Are we now ready to feed the data to the model? Not quite.
Good audio sources are interviews, and of course an interviewer is present, polluting the input data, and must be removed from the audio.
This problem is less trivial and must be automated. Luckily there exists a technique called “speaker diarisation” which, given an audio, identifies the number of speakers and marks in seconds the start-end segments for each speaker.
We identified an open-source project which worked particularly well for this purpose: pyannote. With some scripting around pyannote’s output we could automatically identify the segments during which the target is speaking, crop them and merge them into a clean audio with the target only.
If the reader were to reproduce our steps we have two recommendations: first a GPU is required as pyannote is yet another deep learning model. Secondly, a quite hidden github issue solved a huge blocker: the GPU was no longer being used with long audios in input, and the solution was to load audios not from the disk but directly from memory.
The pre-processed data can now be fed to tortoise-tts with the --voice
switch.

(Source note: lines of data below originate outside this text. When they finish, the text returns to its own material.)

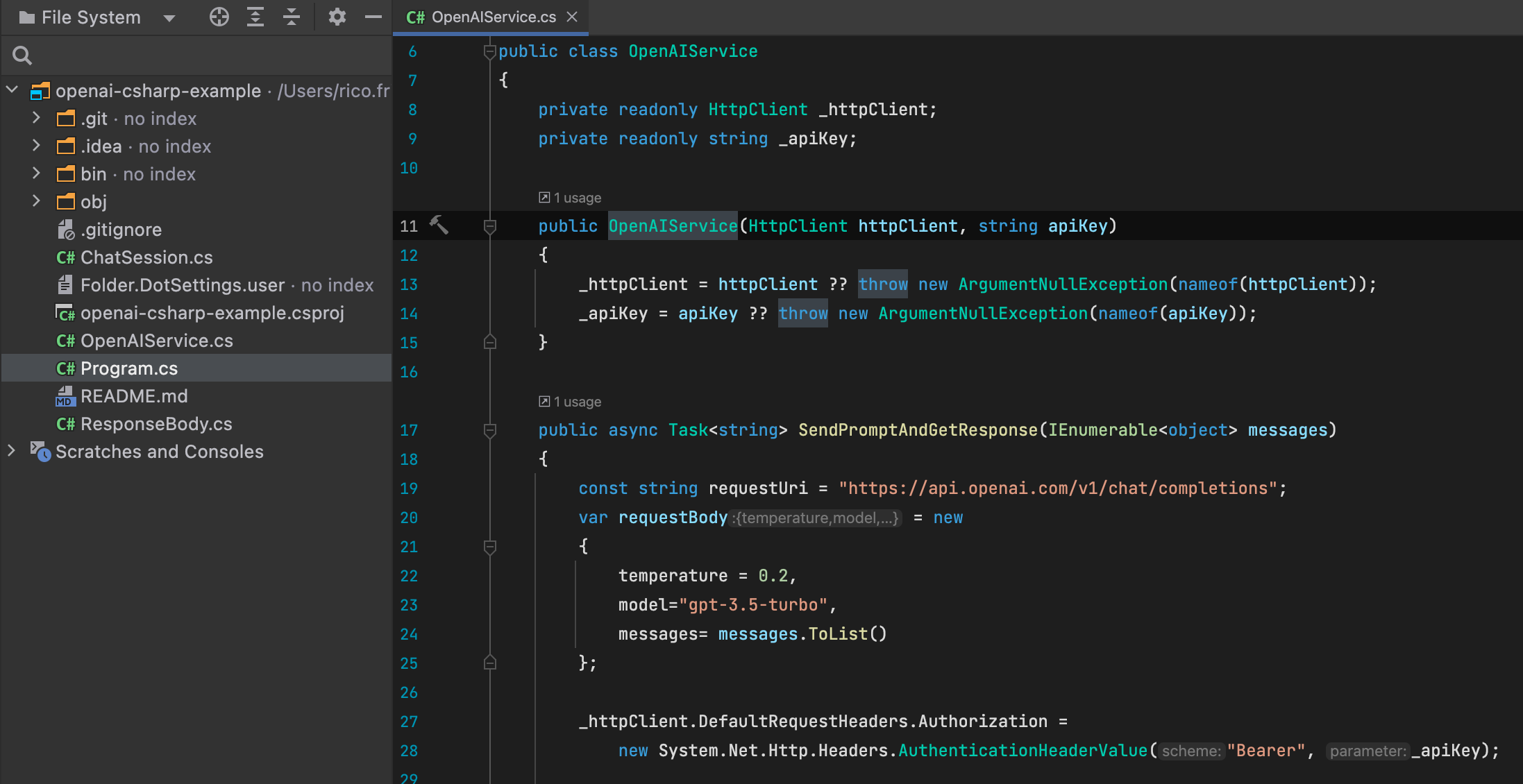
Task: Select openai-csharp-example.csproj file
Action: click(x=212, y=313)
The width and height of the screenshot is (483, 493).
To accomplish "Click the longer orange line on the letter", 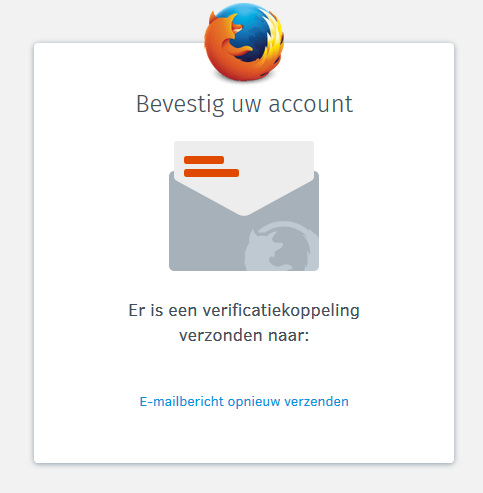I will (x=211, y=173).
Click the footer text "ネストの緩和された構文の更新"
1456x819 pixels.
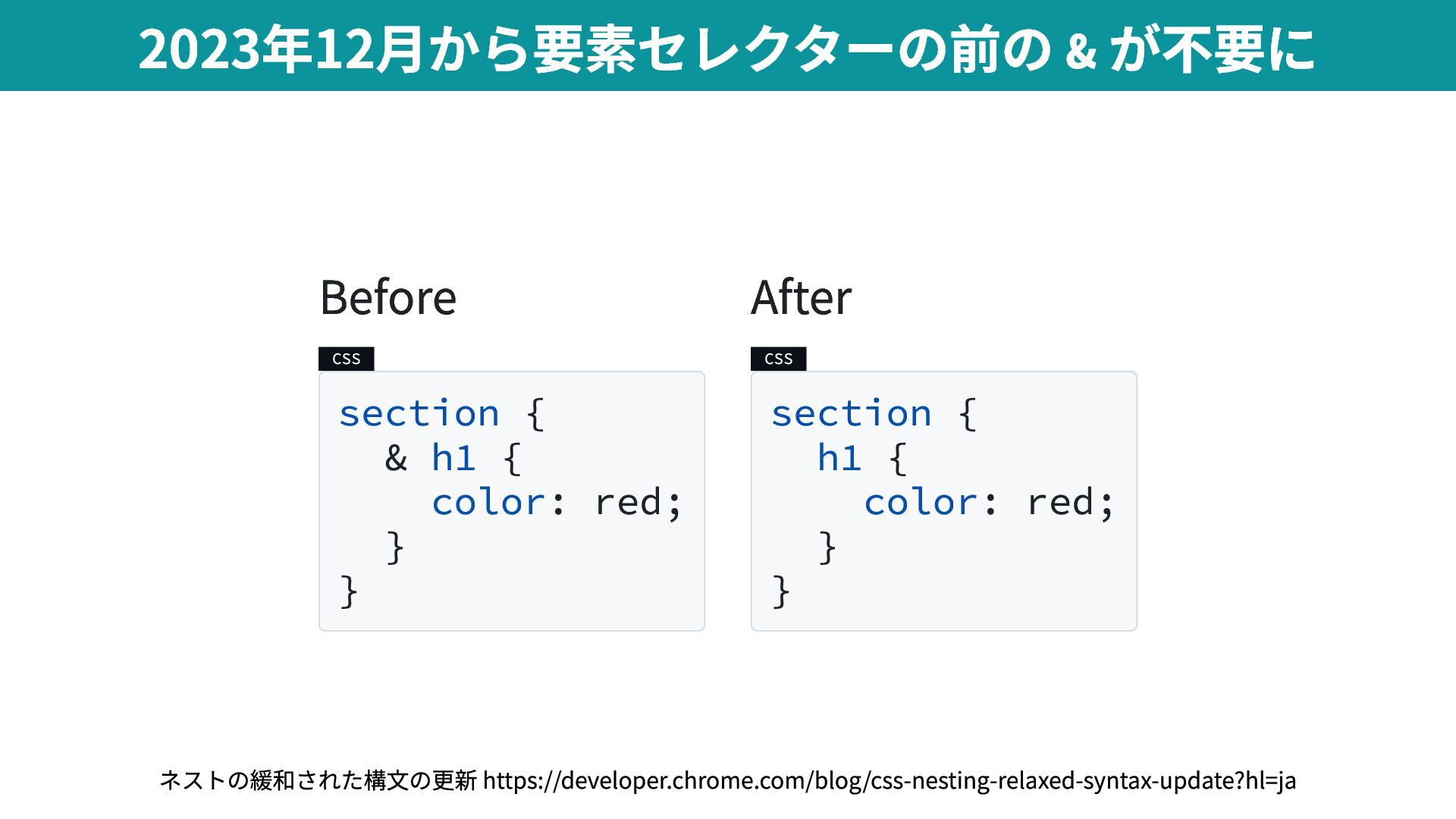318,780
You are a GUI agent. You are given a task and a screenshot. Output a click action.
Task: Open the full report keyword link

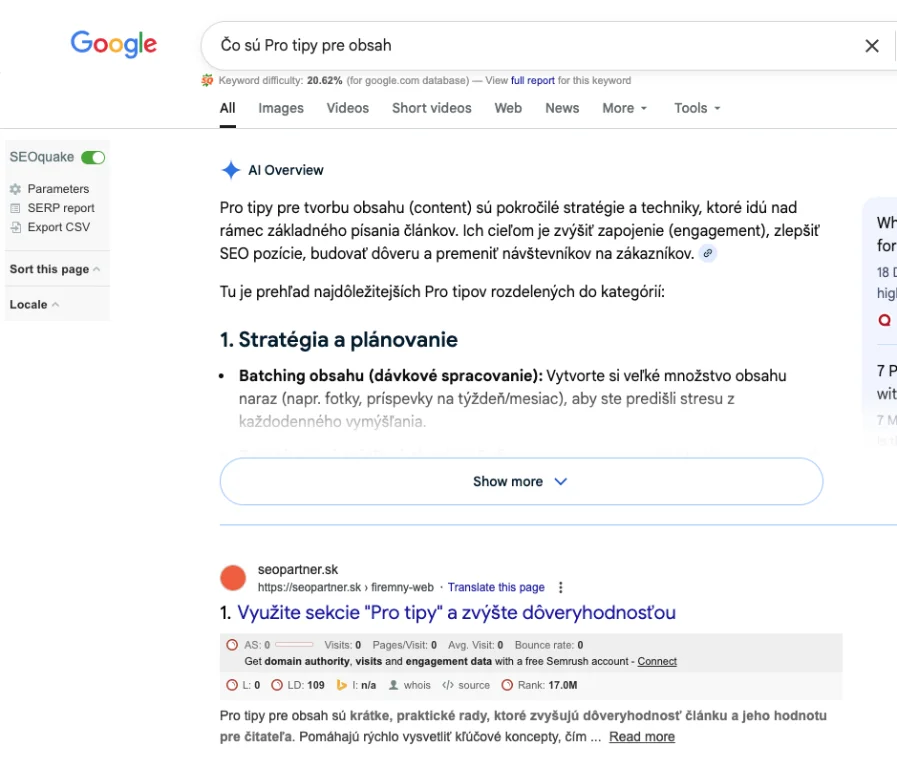click(533, 81)
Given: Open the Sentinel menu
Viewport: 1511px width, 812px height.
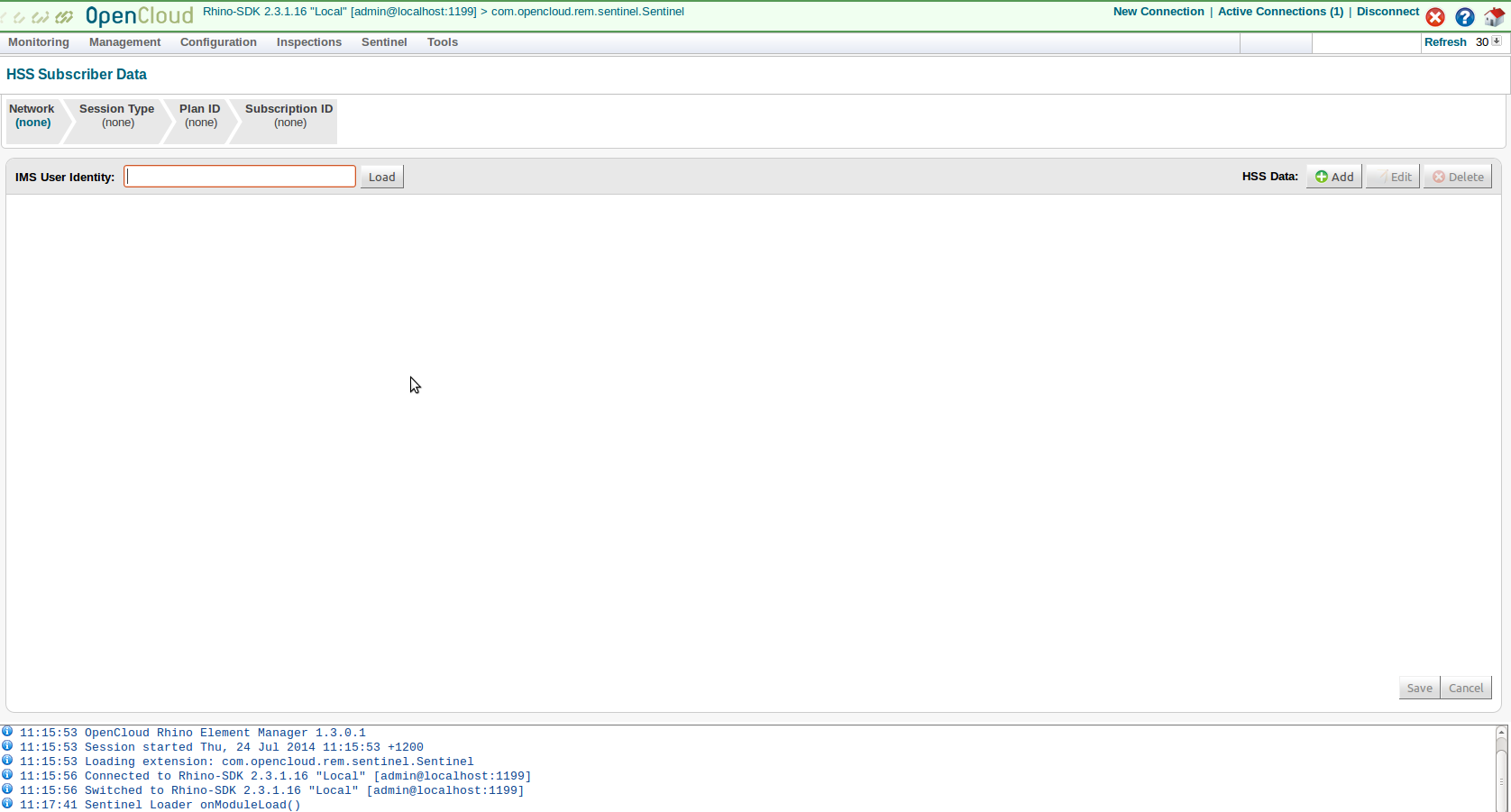Looking at the screenshot, I should click(384, 42).
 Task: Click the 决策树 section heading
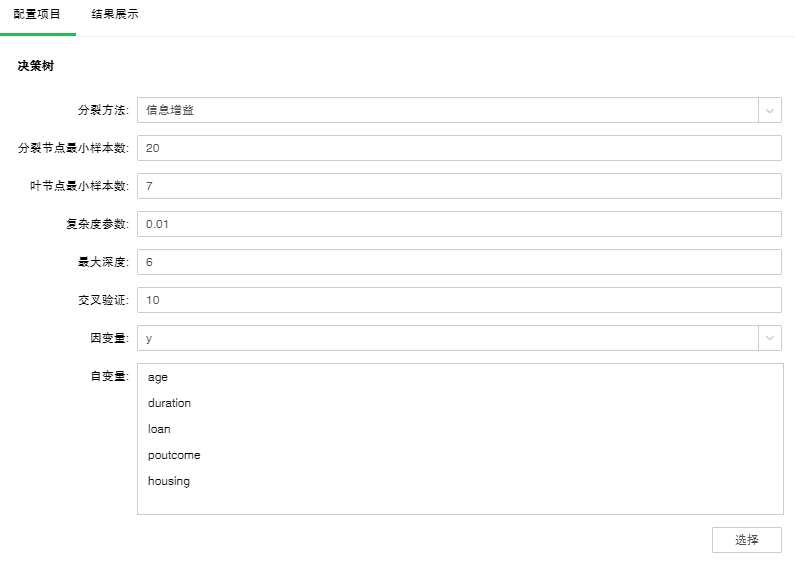coord(35,66)
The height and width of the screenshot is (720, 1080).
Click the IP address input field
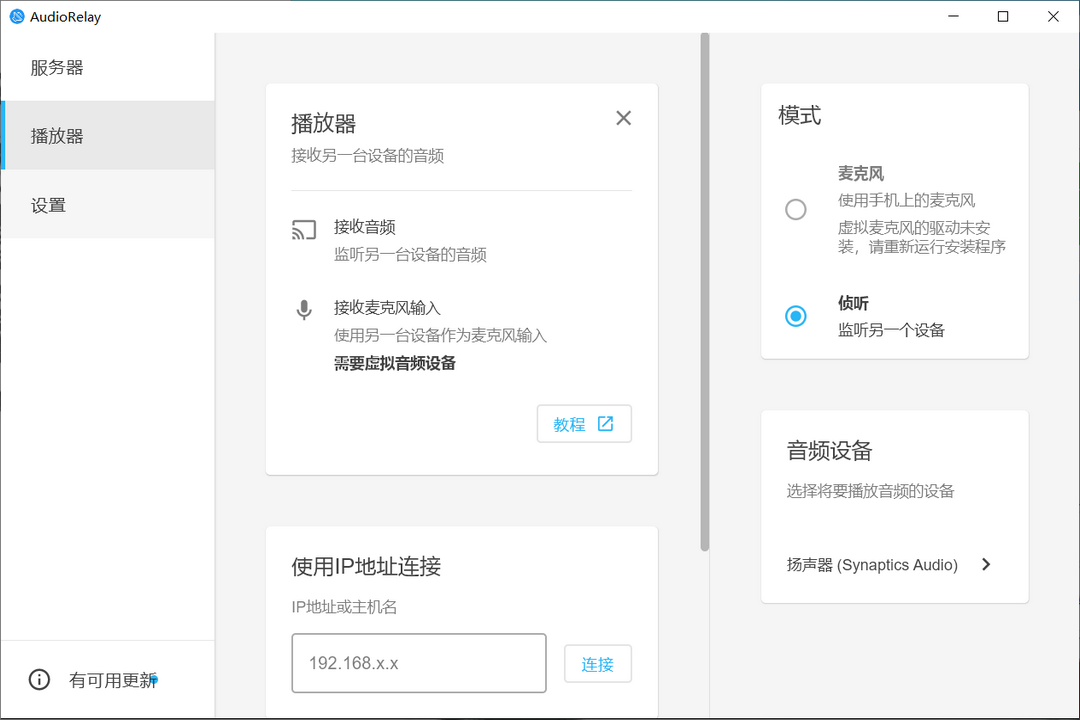[x=418, y=663]
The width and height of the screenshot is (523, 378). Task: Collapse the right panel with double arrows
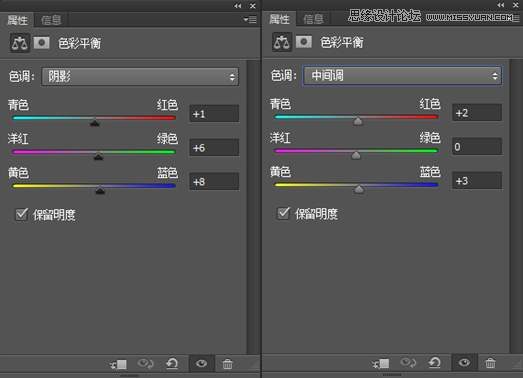pos(501,5)
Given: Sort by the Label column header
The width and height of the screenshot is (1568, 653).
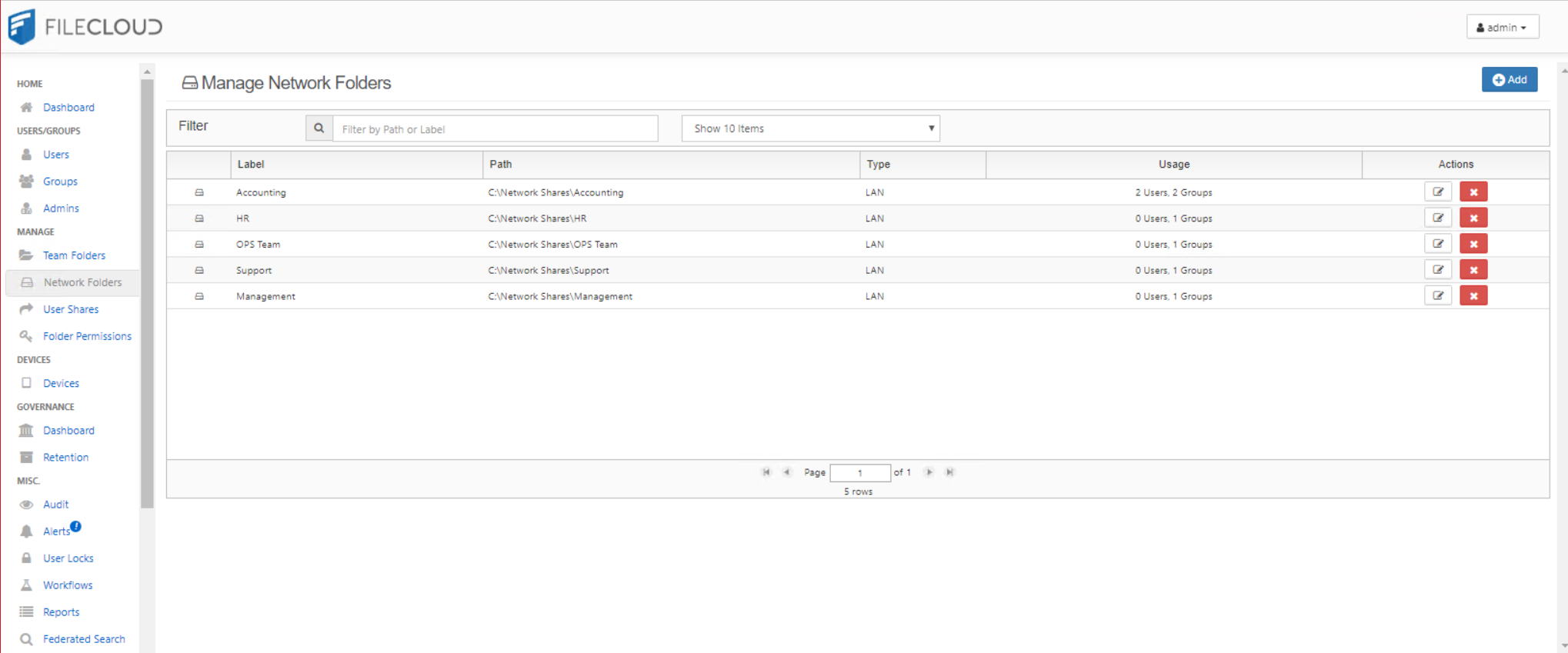Looking at the screenshot, I should tap(251, 165).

Despite having used good samples in terms of audio quality and length, the results were poor.
Only one attempt yielded an acceptable result, namely this audio track for Edward Snowden.
Using the model as a black box we could not determine if and how the results could be improved.
Therefore, we went back to online providers trying out one and, with great surprise, realized that the identity validation was required only for the high tier offering, while only a self-validation checkbox was required for the low tier one which nevertheless performed very well.
Now good results were consistent. Here is one example where we cloned the voice of our colleague Sylvain Heiniger, using as input an audio clip from his talk at BlackAlps.
Given the samples above, one may argue that they are not real time voice clones. Indeed, they are not. In addition, these clones can not be modulated in terms of intonation (e.g. assertion vs question), emotion or emphasis.
Therefore we deemed necessary to move away from TTS (text-to-speech) models, in favor of speech-to-speech model, where the model preserves intonation, emotion, emphasis and “just” alters the timbre of the person.
After some further experimentation, we identified an open source model which performed very well, namely so-vits-svc-fork.
As proof of concept, we cloned the voice of our colleague Ivano Somaini, describing the next course on OSINT.
Despite the limitations of non-real-time voice clones, we believe that the results above, coupled with the right excuse, can be very effective.
For instance, an audio clip could be sent via any instant messaging apps where the victim claims they lost their phone and they are now writing from a new number.
It is natural to ask how can one defend from such powerful technology?
For enterprises a process must be in place to ensure that even a CEO cannot demand a payment just on the authority of their role, but instead some additional form of authentication via a different channel is required. If such process is implemented, all employees should feel comfortable in not executing actions without such authentication completed.
For individuals instead, the most effective advice would be to call back. As soon as a request may be suspicious, calling back the person from the trusted number stored in the contacts is a safe option.